Massa sebanyak 92.850 orang itu menurut Badan Rumah Tangga Kaisar merupakan kehadiran terbesar warga saat ulang tahun Akihito selama tiga dekade menjadi kaisar. Era Akihito disebut dengan “Heisei” yang berarti “mencapai perdamaian” dalam bahasa Jepang.

Kaisar merupakan posisi seremonial tanpa kekuatan politik. Meski demikian, pengaruh kaisar sangat besar bagi warga Jepang dan keberadaannya sangat dihormati di negara itu.

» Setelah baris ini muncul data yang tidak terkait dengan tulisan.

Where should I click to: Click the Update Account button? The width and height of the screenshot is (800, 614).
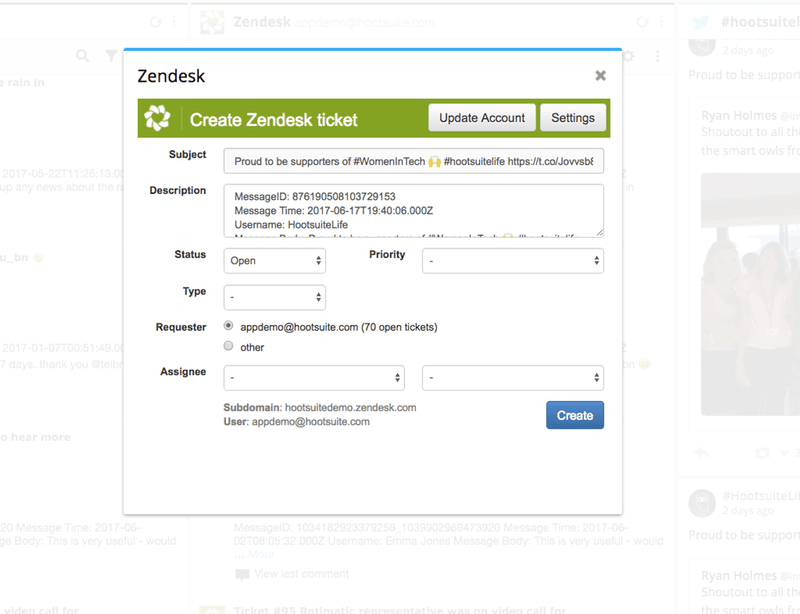pyautogui.click(x=481, y=117)
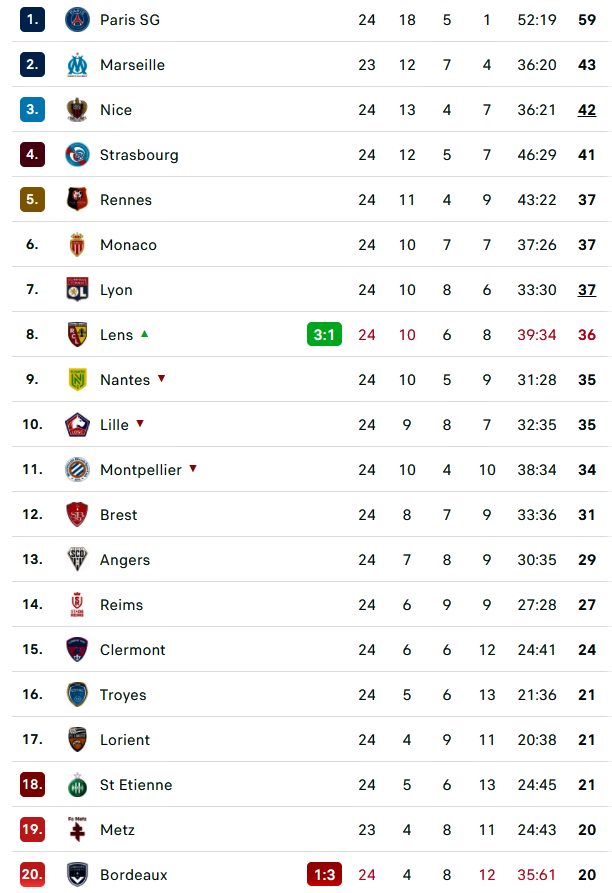Go to the Montpellier team link

(x=140, y=470)
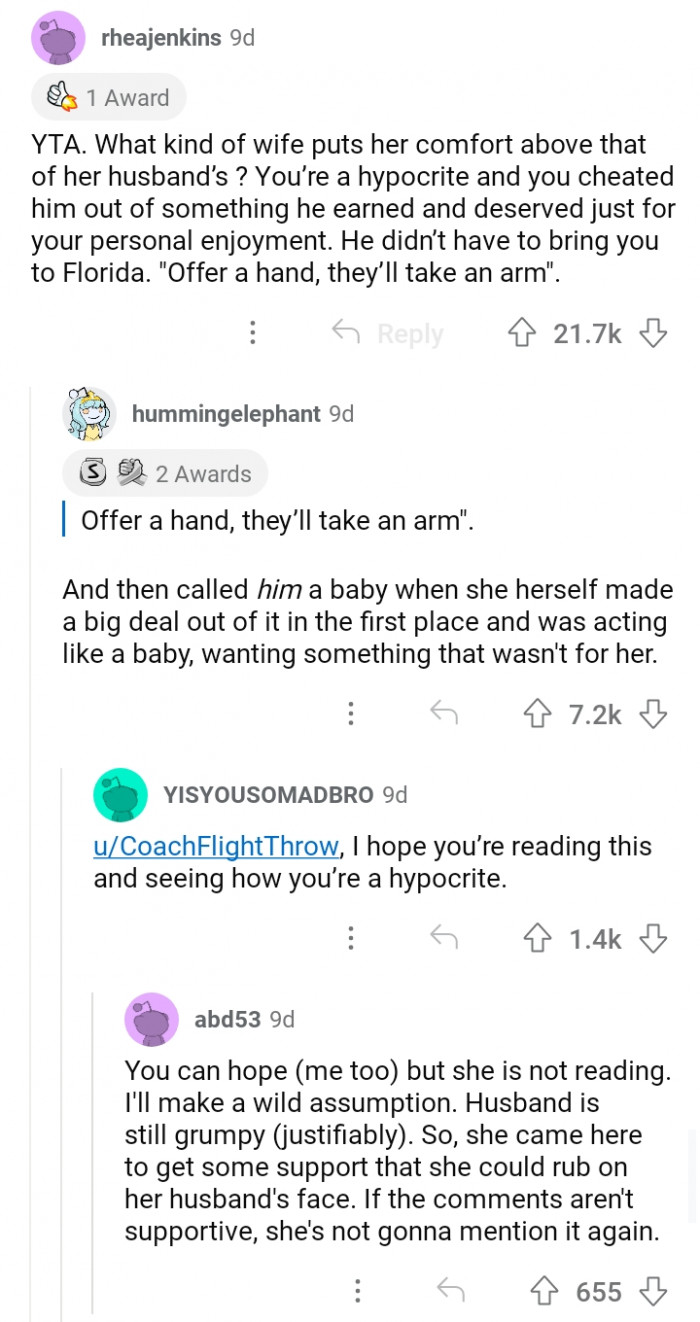700x1322 pixels.
Task: Downvote abd53's 655 comment
Action: tap(653, 1291)
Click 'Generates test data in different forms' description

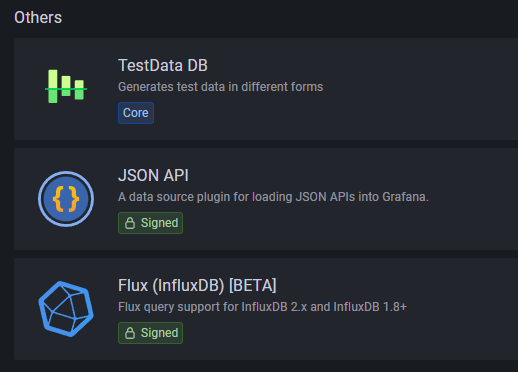pos(221,87)
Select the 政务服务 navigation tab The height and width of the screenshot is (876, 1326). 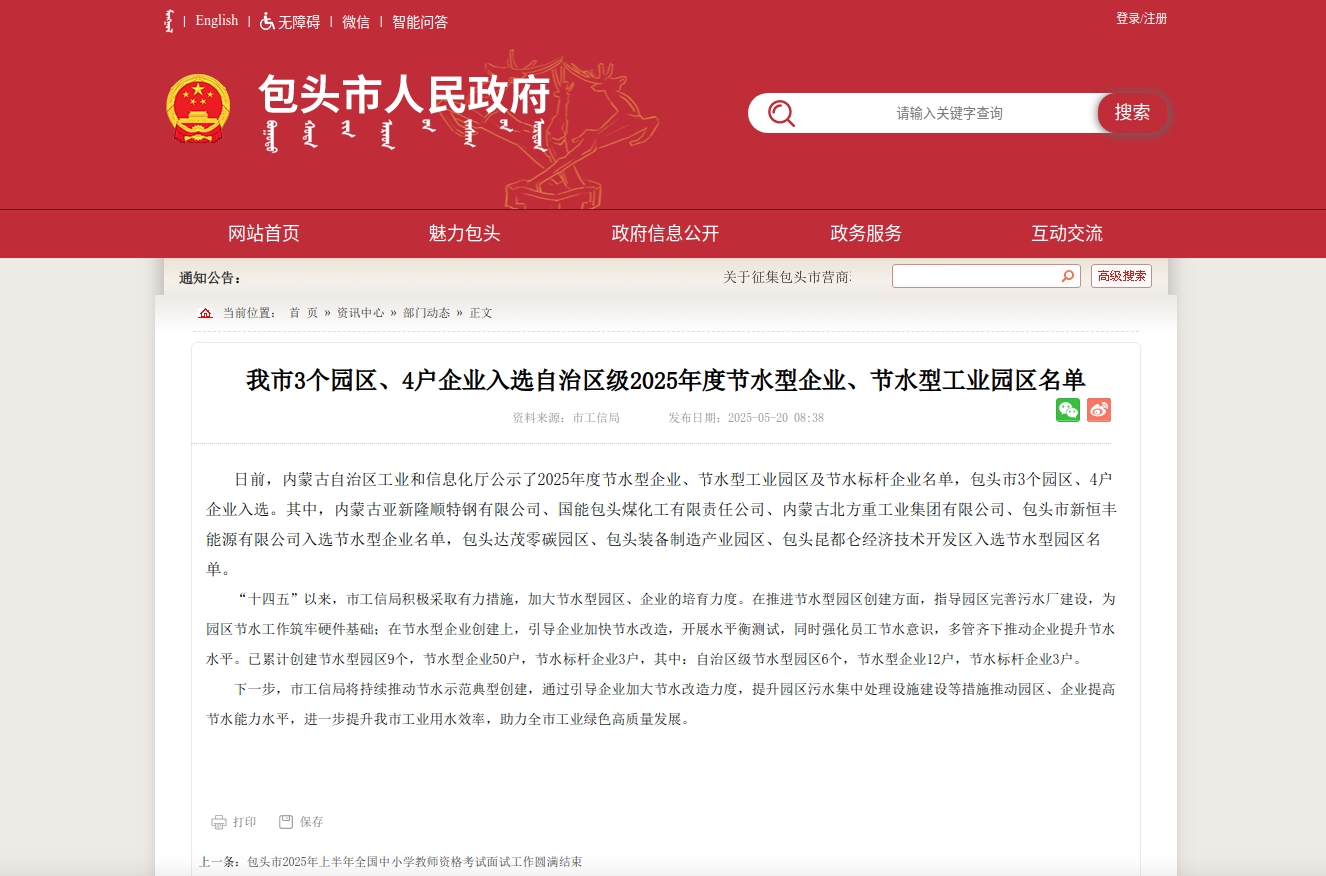(x=866, y=234)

Dalam perayaan itu, Akihito melambaikan tangan pada warga yang datang. Akihito ditemani istri, putra sulung Naruhito dan anggota keluarga kaisar lainnya di balkon. Dia berpidato di depan warganya yang melambaikan bendera Jepang dan mengangkat smartphone ke atas untuk mengabadikan momen bersejarah itu.

“Duka saya untuk mereka yang telah kehilangan anggota keluarga atau yang mereka cintai, atau mengalami kekurangan dan yang hidup susah saat ini,” papar Akihito merujuk pada sejumlah bencana alam yang menerjang Jepang pada tahun lalu.

Gempa bumi, badai dan gelombang panas menewaskan ratusan orang, merusak rumah-rumah dan mengacaukan jaringan suplai kebutuhan warga. Kondisi itu pun mempengaruhi perekonomian Jepang yang sangat tergantung pada ekspor.

Bersama Permaisuri Michiko, Akihito menghabiskan banyak masa kekuasaannya menangani warisan Perang Dunia II yang terjadi di masa ayahnya Hirohito. Akihito juga banyak menangani para korban bencana di negeri itu.

“Saya ingin berterima kasih padanya untuk membela kami, rakyat Jepang dan ingin dia beristirahat dan menikmati masanya mulai sekarang,” tutur Kazuyo Toyama, 46, dari Nagoya, pada kantor berita Reuters.

Akihito telah menjalani operasi jantung dan perawatan untuk kanker prostat. Dia dijadwalkan mundur pada 30 April, menyerahkan Tahta Krisan pada Putra Mahkota Naruhito, 58. Masa terakhir seorang kaisar Jepang menyerahkan tahtanya adalah 1817.

Meski kaisar tidak dapat secara langsung mempengaruhi kebijakan pemerintah, Akihito telah menciptakan kesadaran tentang setelah perang Jepang melalui posisi simbolisnya.

“Penting untuk tidak melupakan nyawa yang tak terhitung yang melayang pada Perang Dunia II dan menyampaikan sejarah ini secara akurat pada mereka yang lahir setelah perang,” papar Akihito dalam komentar di media menjelang hari ulang tahunnya.

Sikapnya itu berbeda dengan yang dimiliki Perdana Menteri (PM) Jepang Shinzo Abe yang bersikap kurang memiliki nada bersalah tentang agresi militer Jepang di masa lalu.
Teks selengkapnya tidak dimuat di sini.